→ Selected passage:
Four months ago Caroline Shaw bought an e-bike. She explains why they’re the answer to our lethal car culture.
Four months ago we took what felt like a huge leap of faith and bought an e-cargo bike. The combination of three things tipped us over the edge: feeling the need to do something to reduce our carbon footprint, a fortuitous contract payment, and the excellent incentive of having no functioning car for the foreseeable future after someone drove into the back of it while it was parked.
It changed our lives. We were initially unsure how much we would use it; we use it all the time. In the four months we’ve owned it we’ve ridden it 1000km around town, averaging around 50km a week. Like most people in New Zealand, the majority of our trips are actually pretty short, within a 5-7km radius of our house: things like school runs, weekend shopping (yes, it fits groceries for a family of five), and taking our three kids to the pool, library, sports – you name it.
I also ride it to work, meetings, and social events. It’s the default vehicle of our household now.
Despite being a researcher in the area of active travel, my interest in cycling had previously been more, well, academic. Like most women I was more of a walker and user of public transport, not a cyclist. A few years back I had tried cycling to work but hated it. I hated getting changed at work, I hated being passed by idiots who then pull up at a red light 50 metres ahead, and I hated the multiple Wellington bus drivers who took it as a personal affront that I was on the road and would use their buses to try and remove me from it. I gave up after eight months with a sigh of relief.

→ Data:
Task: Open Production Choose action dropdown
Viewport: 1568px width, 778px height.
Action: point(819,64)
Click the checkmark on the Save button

==

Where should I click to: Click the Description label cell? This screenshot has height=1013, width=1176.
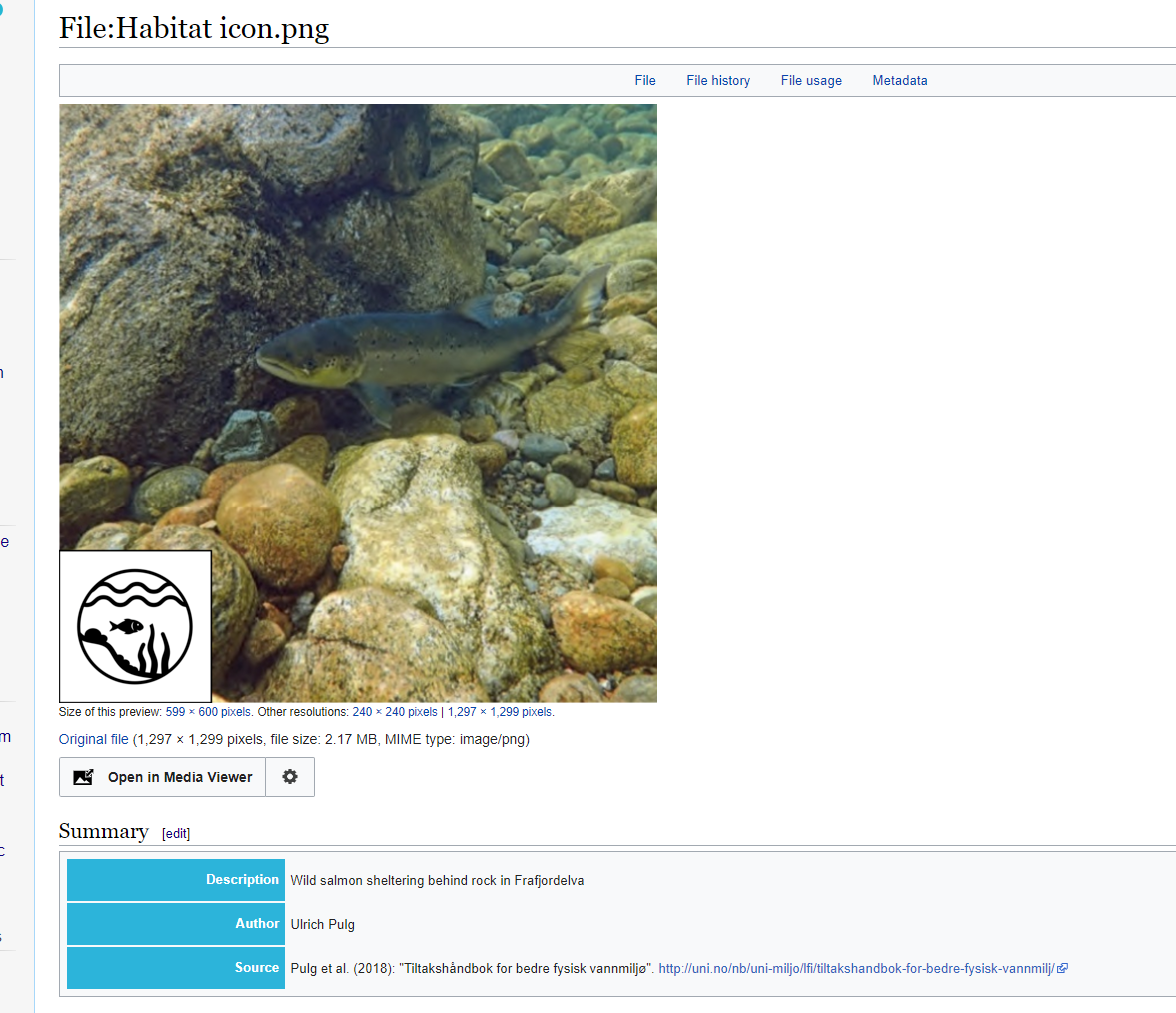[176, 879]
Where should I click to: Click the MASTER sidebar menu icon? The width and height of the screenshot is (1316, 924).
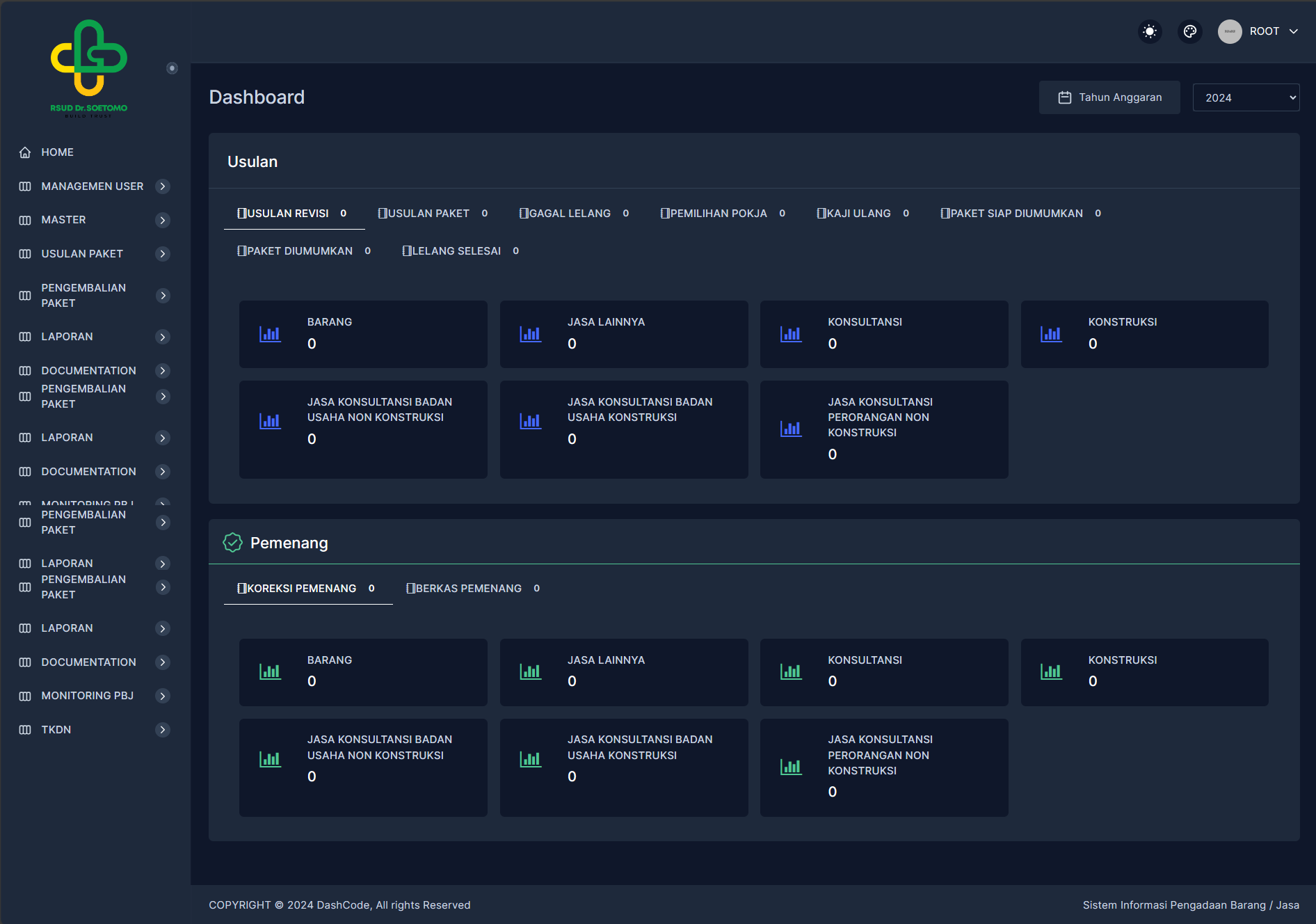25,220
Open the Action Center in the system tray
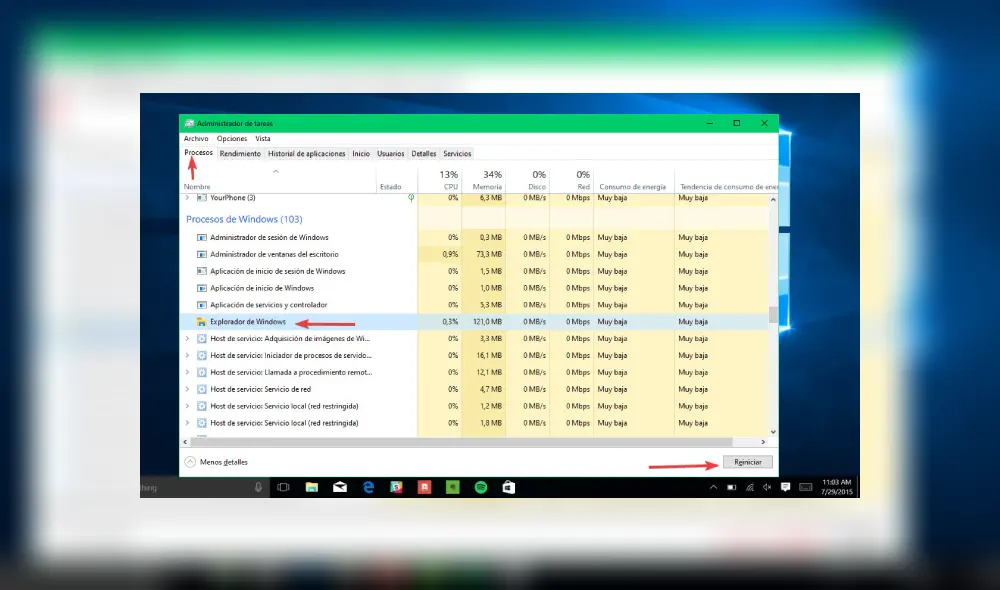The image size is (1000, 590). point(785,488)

--

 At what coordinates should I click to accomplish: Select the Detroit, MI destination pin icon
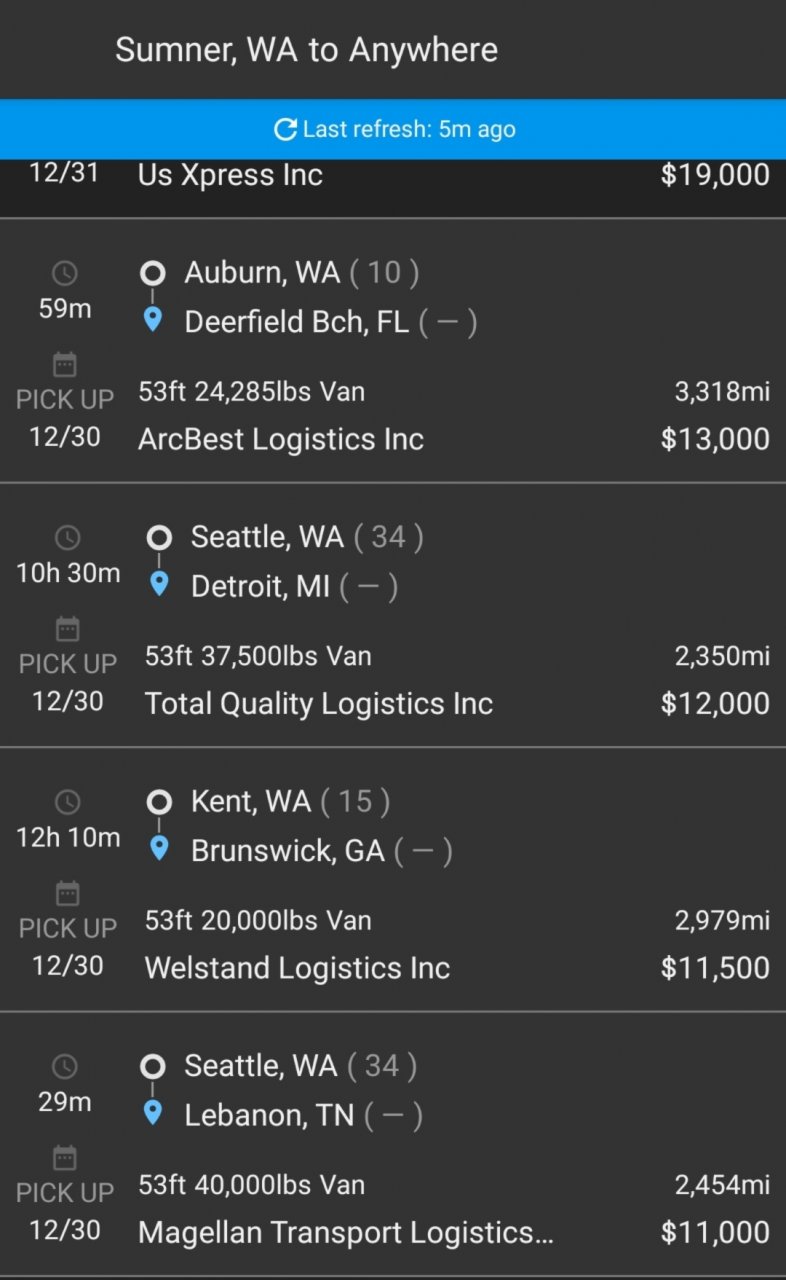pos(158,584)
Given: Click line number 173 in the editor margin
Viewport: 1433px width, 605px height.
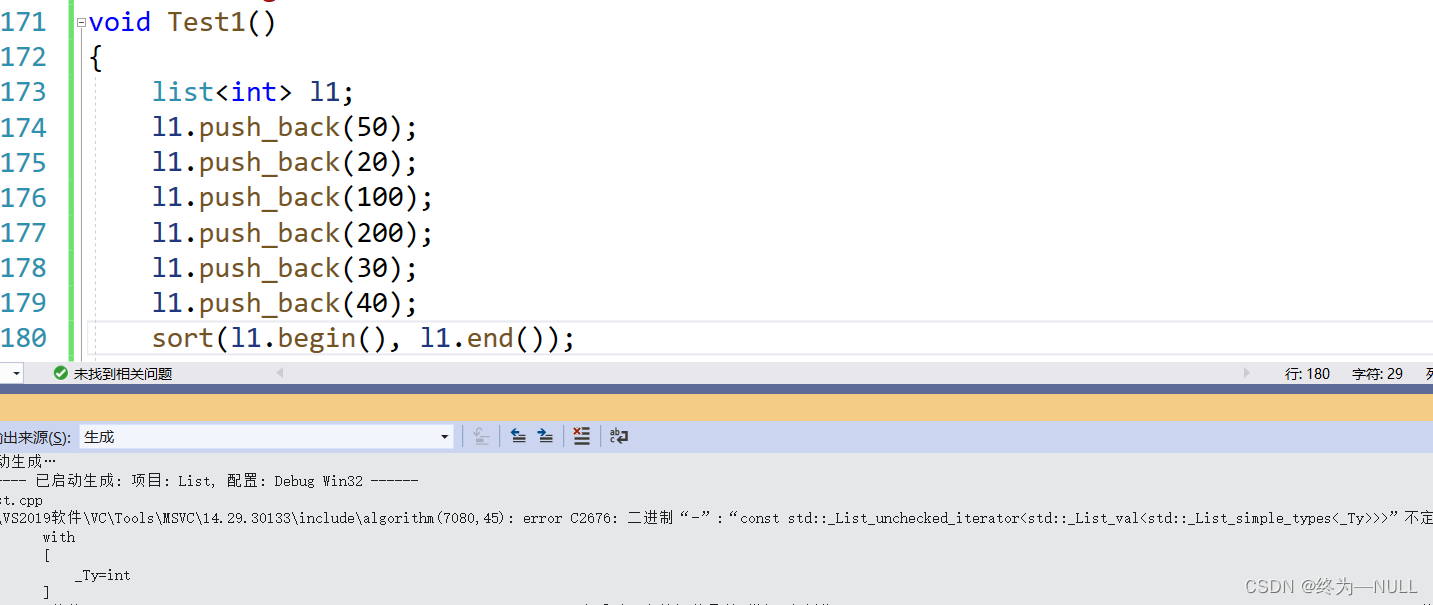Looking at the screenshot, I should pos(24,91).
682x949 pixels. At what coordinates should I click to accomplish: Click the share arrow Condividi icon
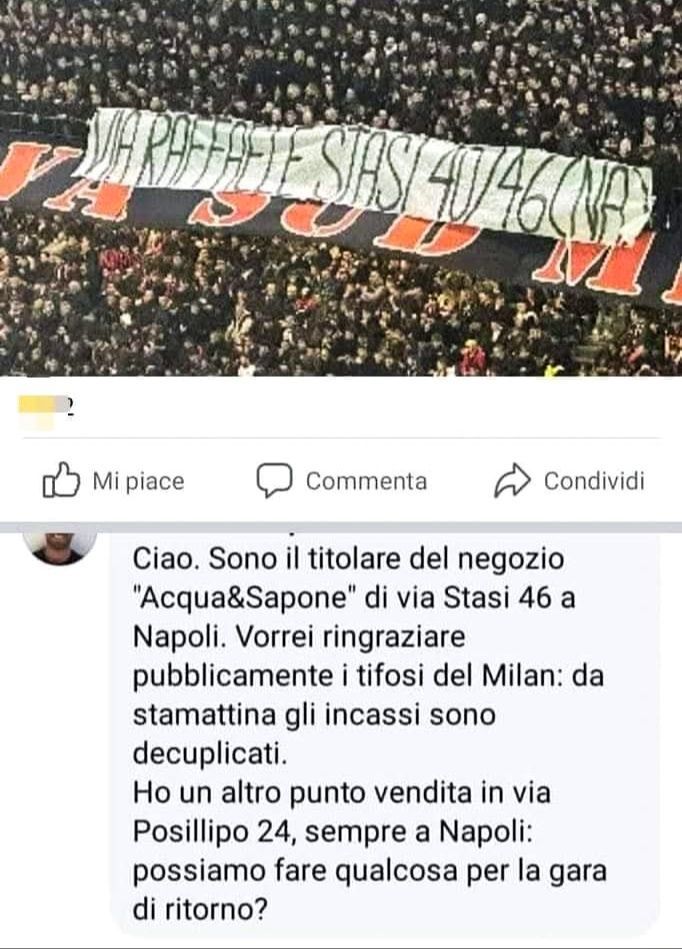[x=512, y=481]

→ Problem 1: Summarize the e-cargo bike text in two sentences.
→ Problem 2: Reproduce the part of the e-cargo bike text that opens with the words containing "Despite being a" and closes with "sigh of relief.".
Rely solely on the text about the e-cargo bike.

→ Problem solution 1: Four months after buying an e-cargo bike, prompted by a wish to reduce their carbon footprint, a fortuitous contract payment and a damaged car, the author's household has ridden it 1000km, mostly on short trips around town, and it is now their default vehicle. Although she researches active travel, she had previously been a walker and public transport user, and she gave up an eight-month attempt at cycling to work because she hated changing at work, being passed by people who then stopped at red lights ahead, and being targeted by Wellington bus drivers.

→ Problem solution 2:
Despite being a researcher in the area of active travel, my interest in cycling had previously been more, well, academic. Like most women I was more of a walker and user of public transport, not a cyclist. A few years back I had tried cycling to work but hated it. I hated getting changed at work, I hated being passed by idiots who then pull up at a red light 50 metres ahead, and I hated the multiple Wellington bus drivers who took it as a personal affront that I was on the road and would use their buses to try and remove me from it. I gave up after eight months with a sigh of relief.